Saved entries
Content starts

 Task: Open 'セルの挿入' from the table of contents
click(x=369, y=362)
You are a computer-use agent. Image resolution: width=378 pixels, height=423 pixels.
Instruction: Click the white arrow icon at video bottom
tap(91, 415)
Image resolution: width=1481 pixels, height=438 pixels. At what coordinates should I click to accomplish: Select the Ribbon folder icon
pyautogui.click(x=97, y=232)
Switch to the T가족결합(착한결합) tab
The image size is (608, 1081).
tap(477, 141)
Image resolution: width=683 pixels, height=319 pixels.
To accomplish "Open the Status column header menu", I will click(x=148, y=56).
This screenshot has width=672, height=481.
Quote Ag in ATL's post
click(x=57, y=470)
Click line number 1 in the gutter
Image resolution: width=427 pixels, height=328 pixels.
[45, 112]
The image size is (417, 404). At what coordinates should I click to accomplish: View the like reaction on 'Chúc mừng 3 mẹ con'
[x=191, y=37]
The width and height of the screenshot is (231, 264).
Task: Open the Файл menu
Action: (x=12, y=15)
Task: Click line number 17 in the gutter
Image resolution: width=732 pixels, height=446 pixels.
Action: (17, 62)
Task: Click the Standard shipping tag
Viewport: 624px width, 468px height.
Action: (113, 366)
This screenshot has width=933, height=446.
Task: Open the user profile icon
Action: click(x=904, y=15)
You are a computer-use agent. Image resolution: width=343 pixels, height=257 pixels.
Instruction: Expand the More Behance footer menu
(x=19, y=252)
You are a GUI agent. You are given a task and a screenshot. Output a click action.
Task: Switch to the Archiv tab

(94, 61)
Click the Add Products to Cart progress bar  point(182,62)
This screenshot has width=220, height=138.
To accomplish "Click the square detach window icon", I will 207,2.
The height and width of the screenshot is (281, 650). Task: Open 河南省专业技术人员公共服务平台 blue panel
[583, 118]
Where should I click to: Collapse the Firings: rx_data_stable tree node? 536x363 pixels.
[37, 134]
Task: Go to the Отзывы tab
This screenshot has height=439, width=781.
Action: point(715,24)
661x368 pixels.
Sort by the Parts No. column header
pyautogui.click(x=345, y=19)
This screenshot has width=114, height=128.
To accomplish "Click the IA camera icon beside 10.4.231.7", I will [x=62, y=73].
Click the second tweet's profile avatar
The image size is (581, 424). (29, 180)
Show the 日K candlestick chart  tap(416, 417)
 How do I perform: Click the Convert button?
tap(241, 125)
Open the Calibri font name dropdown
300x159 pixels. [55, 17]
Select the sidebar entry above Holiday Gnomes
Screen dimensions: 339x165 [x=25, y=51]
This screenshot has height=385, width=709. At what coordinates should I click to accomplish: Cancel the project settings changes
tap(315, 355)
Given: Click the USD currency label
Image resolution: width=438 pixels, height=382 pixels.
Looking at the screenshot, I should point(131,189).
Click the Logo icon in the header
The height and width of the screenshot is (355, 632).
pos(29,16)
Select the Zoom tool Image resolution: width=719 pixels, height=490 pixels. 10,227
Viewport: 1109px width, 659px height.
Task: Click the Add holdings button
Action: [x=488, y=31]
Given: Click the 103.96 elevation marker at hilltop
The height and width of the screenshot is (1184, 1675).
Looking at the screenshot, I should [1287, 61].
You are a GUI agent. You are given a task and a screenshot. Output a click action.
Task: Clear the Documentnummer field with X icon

Content ends

• Problem to solve:
Extract the entries above verbatim.

• Exercise result:
 Task: Open 'セルの挿入' from the table of contents
click(x=369, y=362)
You are a computer-use agent. Image resolution: width=378 pixels, height=423 pixels.
Instruction: Click the white arrow icon at video bottom
tap(91, 415)
Image resolution: width=1481 pixels, height=438 pixels. At what coordinates should I click to accomplish: Select the Ribbon folder icon
pyautogui.click(x=97, y=232)
Switch to the T가족결합(착한결합) tab
The image size is (608, 1081).
tap(477, 141)
Image resolution: width=683 pixels, height=319 pixels.
To accomplish "Open the Status column header menu", I will click(x=148, y=56).
This screenshot has width=672, height=481.
Quote Ag in ATL's post
click(x=57, y=470)
Click line number 1 in the gutter
Image resolution: width=427 pixels, height=328 pixels.
[45, 112]
The image size is (417, 404). At what coordinates should I click to accomplish: View the like reaction on 'Chúc mừng 3 mẹ con'
[x=191, y=37]
The width and height of the screenshot is (231, 264).
Task: Open the Файл menu
Action: (x=12, y=15)
Task: Click line number 17 in the gutter
Image resolution: width=732 pixels, height=446 pixels.
Action: (17, 62)
Task: Click the Standard shipping tag
Viewport: 624px width, 468px height.
Action: (113, 366)
This screenshot has width=933, height=446.
Task: Open the user profile icon
Action: click(x=904, y=15)
You are a computer-use agent. Image resolution: width=343 pixels, height=257 pixels.
Instruction: Expand the More Behance footer menu
(x=19, y=252)
You are a GUI agent. You are given a task and a screenshot. Output a click action.
Task: Switch to the Archiv tab

(94, 61)
Click the Add Products to Cart progress bar  point(182,62)
This screenshot has width=220, height=138.
To accomplish "Click the square detach window icon", I will 207,2.
The height and width of the screenshot is (281, 650). Task: Open 河南省专业技术人员公共服务平台 blue panel
[583, 118]
Where should I click to: Collapse the Firings: rx_data_stable tree node? 536x363 pixels.
[37, 134]
Task: Go to the Отзывы tab
This screenshot has height=439, width=781.
Action: point(715,24)
661x368 pixels.
Sort by the Parts No. column header
pyautogui.click(x=345, y=19)
This screenshot has width=114, height=128.
To accomplish "Click the IA camera icon beside 10.4.231.7", I will [x=62, y=73].
Click the second tweet's profile avatar
The image size is (581, 424). (29, 180)
Show the 日K candlestick chart  tap(416, 417)
 How do I perform: Click the Convert button?
tap(241, 125)
Open the Calibri font name dropdown
300x159 pixels. [55, 17]
Select the sidebar entry above Holiday Gnomes
Screen dimensions: 339x165 [x=25, y=51]
This screenshot has height=385, width=709. At what coordinates should I click to accomplish: Cancel the project settings changes
tap(315, 355)
Given: Click the USD currency label
Image resolution: width=438 pixels, height=382 pixels.
Looking at the screenshot, I should point(131,189).
Click the Logo icon in the header
The height and width of the screenshot is (355, 632).
pos(29,16)
Select the Zoom tool Image resolution: width=719 pixels, height=490 pixels. 10,227
Viewport: 1109px width, 659px height.
Task: Click the Add holdings button
Action: [x=488, y=31]
Given: Click the 103.96 elevation marker at hilltop
The height and width of the screenshot is (1184, 1675).
Looking at the screenshot, I should [1287, 61].
You are a GUI agent. You are given a task and a screenshot. Output a click action.
Task: Clear the Documentnummer field with X icon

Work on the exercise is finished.